Following Ravena's FIBA ban, FDA calls for review of workout drinks

Following Ravena's FIBA ban, FDA calls for review of workout drinks

The Kiefer Ravena ban prompted FDA to step up. Dennis Acosta (file photo)

By Ivan Saldajeno

QUEZON CITY--Due to the FIBA ban slapped on Kiefer Ravena, the FDA called for a review of the workout and energy drinks being sold to the general public.

“I will immediately direct a thorough review of these products to protect the health and fitness conscious public,” Director-General Nela Puno said in a statement on Tuesday while calling it "a perfect opportunity for FDA to reexamine content and labeling of so called workout drinks."

Ravena bared in a press conference on Monday night that he took a pre-workout drink called Dust just before Gilas Pilipinas took on Japan in the FIBA World Cup Qualifiers at the Mall of Asia Arena in Pasay on Feb. 25.

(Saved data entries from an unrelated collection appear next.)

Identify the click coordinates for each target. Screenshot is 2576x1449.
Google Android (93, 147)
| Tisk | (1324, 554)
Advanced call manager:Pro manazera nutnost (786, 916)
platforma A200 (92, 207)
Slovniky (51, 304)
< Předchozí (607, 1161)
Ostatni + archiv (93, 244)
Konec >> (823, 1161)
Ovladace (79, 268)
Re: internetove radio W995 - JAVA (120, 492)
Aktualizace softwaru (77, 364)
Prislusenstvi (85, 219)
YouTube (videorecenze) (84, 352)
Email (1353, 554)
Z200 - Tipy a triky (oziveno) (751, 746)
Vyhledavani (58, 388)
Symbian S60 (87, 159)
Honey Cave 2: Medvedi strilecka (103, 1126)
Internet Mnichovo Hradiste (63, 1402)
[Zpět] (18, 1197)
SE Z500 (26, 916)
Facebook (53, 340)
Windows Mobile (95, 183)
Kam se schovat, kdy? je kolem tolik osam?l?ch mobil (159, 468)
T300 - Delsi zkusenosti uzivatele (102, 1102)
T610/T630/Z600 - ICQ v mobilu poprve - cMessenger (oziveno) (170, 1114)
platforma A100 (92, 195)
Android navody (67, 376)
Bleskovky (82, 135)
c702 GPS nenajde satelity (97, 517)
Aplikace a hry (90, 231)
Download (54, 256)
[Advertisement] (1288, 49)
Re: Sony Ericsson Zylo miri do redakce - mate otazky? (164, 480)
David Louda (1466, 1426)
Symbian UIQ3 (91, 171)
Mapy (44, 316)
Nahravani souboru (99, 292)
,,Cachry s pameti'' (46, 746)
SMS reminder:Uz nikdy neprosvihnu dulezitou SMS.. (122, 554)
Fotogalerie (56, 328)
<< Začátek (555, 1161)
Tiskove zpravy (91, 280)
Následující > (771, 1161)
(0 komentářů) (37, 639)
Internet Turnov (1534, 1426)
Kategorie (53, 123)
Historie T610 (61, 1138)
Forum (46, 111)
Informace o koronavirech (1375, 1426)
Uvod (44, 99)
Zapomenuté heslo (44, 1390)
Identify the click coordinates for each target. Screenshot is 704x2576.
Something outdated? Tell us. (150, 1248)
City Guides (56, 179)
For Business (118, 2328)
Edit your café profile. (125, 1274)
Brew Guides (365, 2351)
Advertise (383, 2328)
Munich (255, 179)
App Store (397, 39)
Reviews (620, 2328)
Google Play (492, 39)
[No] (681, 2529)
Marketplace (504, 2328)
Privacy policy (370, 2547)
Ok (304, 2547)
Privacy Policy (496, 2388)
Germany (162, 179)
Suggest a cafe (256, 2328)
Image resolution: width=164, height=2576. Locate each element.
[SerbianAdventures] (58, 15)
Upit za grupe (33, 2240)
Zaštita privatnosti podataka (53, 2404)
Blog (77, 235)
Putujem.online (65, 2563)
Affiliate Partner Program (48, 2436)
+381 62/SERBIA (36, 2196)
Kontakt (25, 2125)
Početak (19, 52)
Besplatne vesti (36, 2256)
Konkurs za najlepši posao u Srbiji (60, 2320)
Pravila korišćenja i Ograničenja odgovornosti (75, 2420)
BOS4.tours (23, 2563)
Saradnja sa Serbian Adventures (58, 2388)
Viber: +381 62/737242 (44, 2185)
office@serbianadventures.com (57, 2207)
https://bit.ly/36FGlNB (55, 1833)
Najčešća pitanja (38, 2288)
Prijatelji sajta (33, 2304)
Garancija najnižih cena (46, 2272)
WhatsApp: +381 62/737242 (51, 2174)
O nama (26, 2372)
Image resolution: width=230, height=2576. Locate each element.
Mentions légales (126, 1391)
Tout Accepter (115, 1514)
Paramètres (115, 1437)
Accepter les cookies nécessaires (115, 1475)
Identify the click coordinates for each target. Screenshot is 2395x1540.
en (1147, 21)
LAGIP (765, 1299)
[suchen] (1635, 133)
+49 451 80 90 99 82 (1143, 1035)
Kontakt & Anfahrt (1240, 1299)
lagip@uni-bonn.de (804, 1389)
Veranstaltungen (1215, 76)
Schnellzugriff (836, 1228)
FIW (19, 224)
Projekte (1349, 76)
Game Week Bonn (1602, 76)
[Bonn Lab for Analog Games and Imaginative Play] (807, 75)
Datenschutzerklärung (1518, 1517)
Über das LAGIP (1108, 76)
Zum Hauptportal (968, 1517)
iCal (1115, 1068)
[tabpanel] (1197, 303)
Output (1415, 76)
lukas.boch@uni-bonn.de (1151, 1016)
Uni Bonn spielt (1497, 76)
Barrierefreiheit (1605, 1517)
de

But following a drug test that took place after the game, it was revealed that Dust, which according to Ravena is similar in content with his usual pre-workout drink C4, contains methylhexaneamine, dimethylbutylamine, and higenamine, which are listed in the substances declared prohibited by WADA.

[Related Story: Ravena says pre-workout drink cause of failed doping test]

The presence of the said substances in Ravena's urine samples led to the one-and-a-half-year ban on him.

[Related Story: Ravena gets long FIBA ban after WADA-prohibited substances found in urine sample]

“The FDA will appreciate the help and cooperation of Kiefer Ravena on this,” Puno added.